Set the pictures aside and transcribe exactly the lines from the one containing "Where should I" through the final line of the records.

::: Entries provided

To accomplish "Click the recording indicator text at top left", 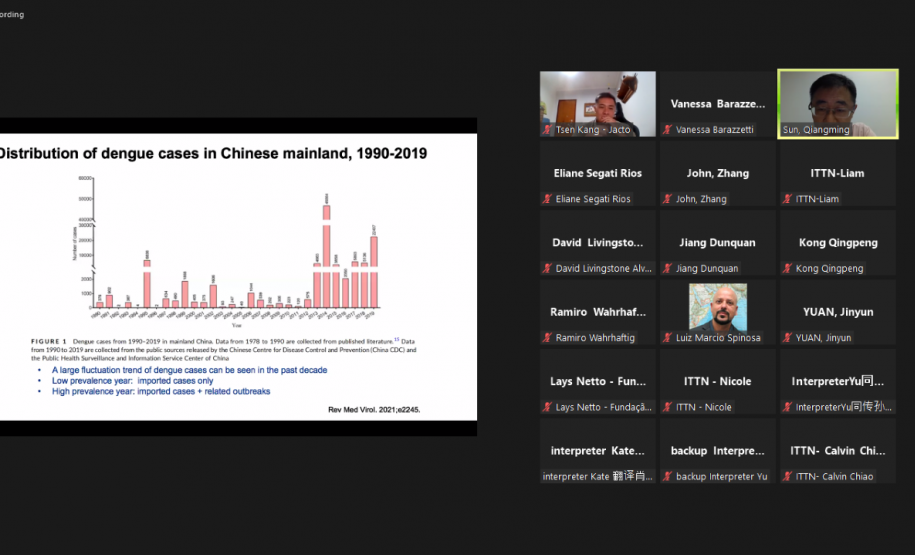I will (12, 14).
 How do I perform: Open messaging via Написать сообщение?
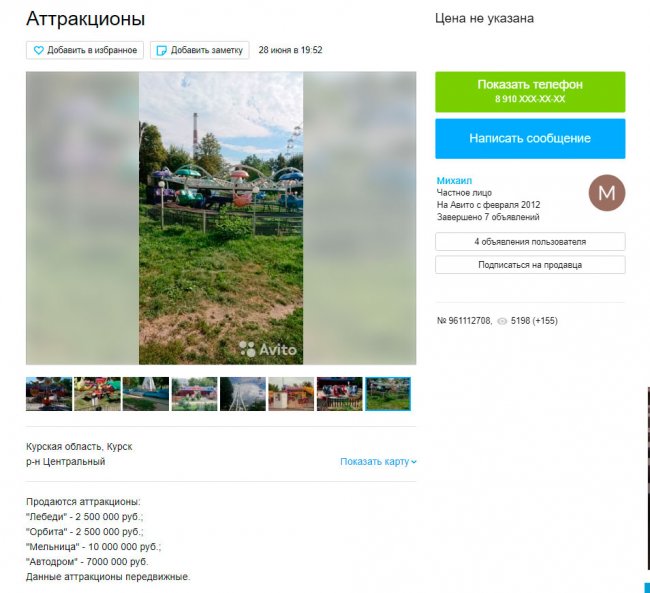[x=530, y=139]
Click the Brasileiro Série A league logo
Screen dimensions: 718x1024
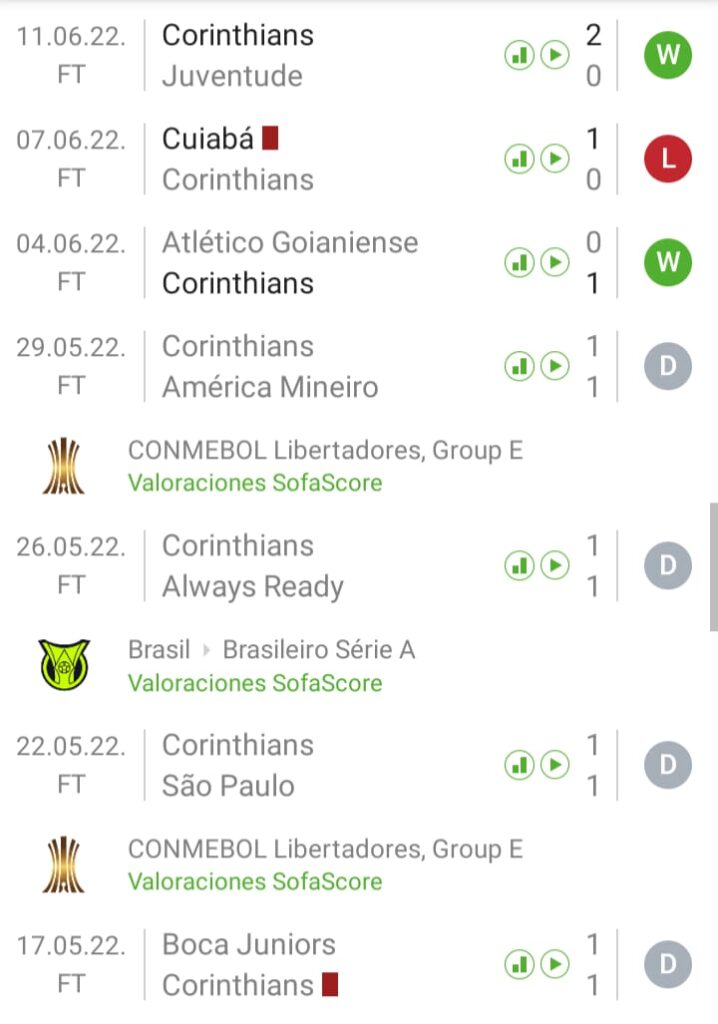(64, 666)
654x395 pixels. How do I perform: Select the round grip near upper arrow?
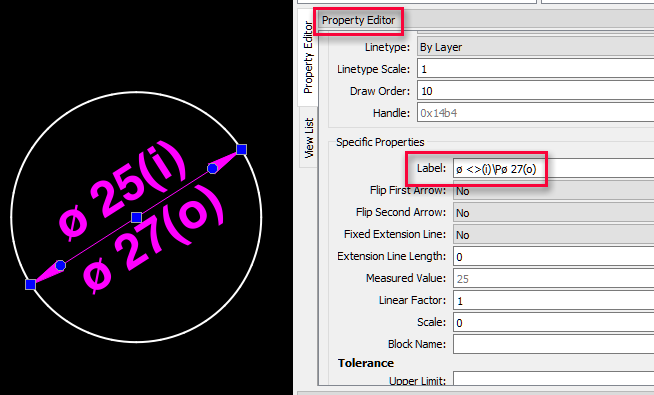coord(213,169)
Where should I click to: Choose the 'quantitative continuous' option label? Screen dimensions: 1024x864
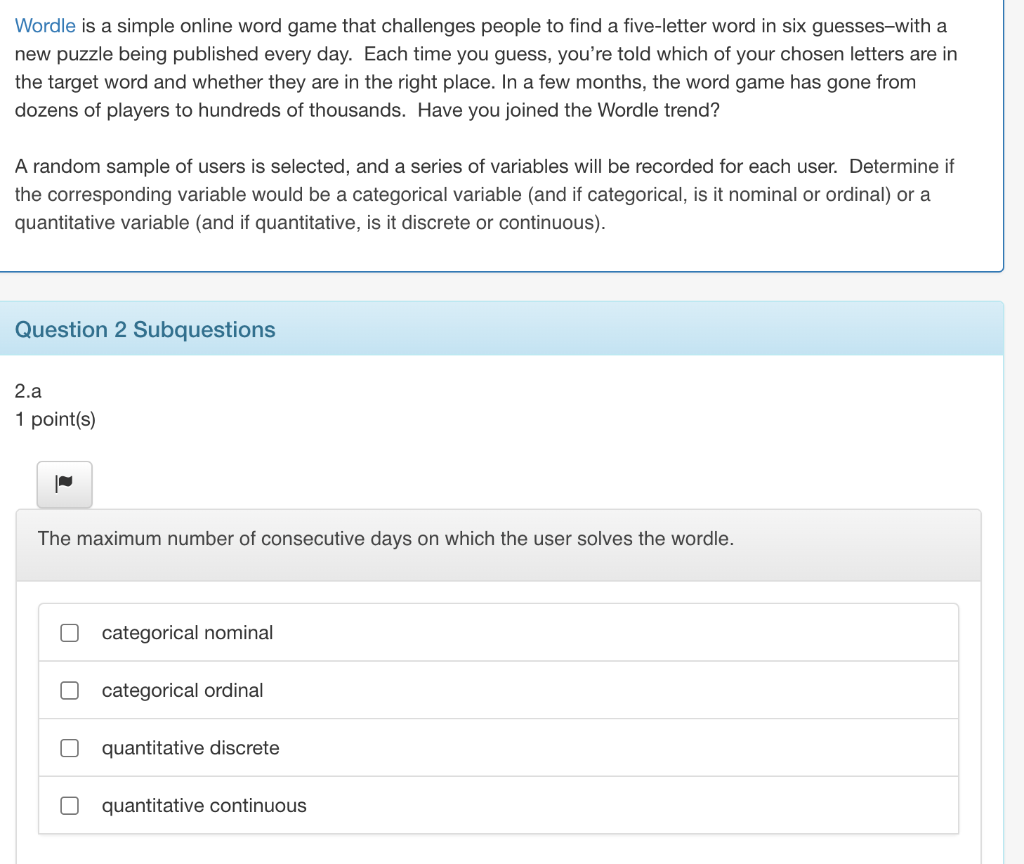coord(204,805)
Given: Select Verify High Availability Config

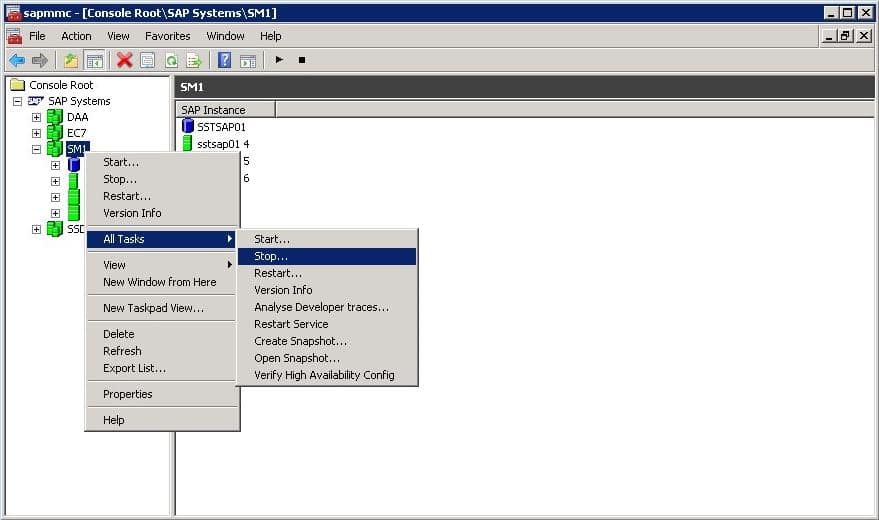Looking at the screenshot, I should pyautogui.click(x=324, y=375).
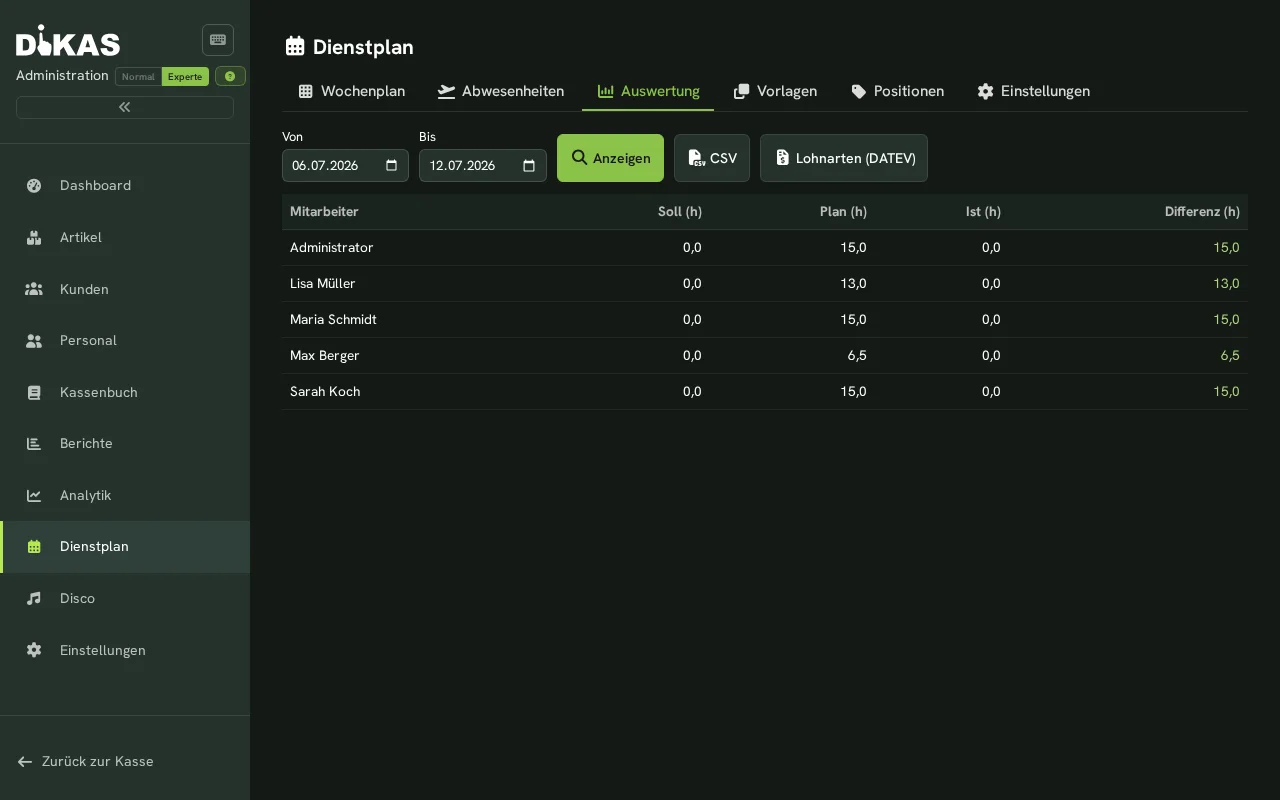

::::::

* [Reply to the exercise]:
Where should I click to: Choose the 'quantitative continuous' option label? Screen dimensions: 1024x864
coord(204,805)
Given: Select Verify High Availability Config

Looking at the screenshot, I should pyautogui.click(x=324, y=375).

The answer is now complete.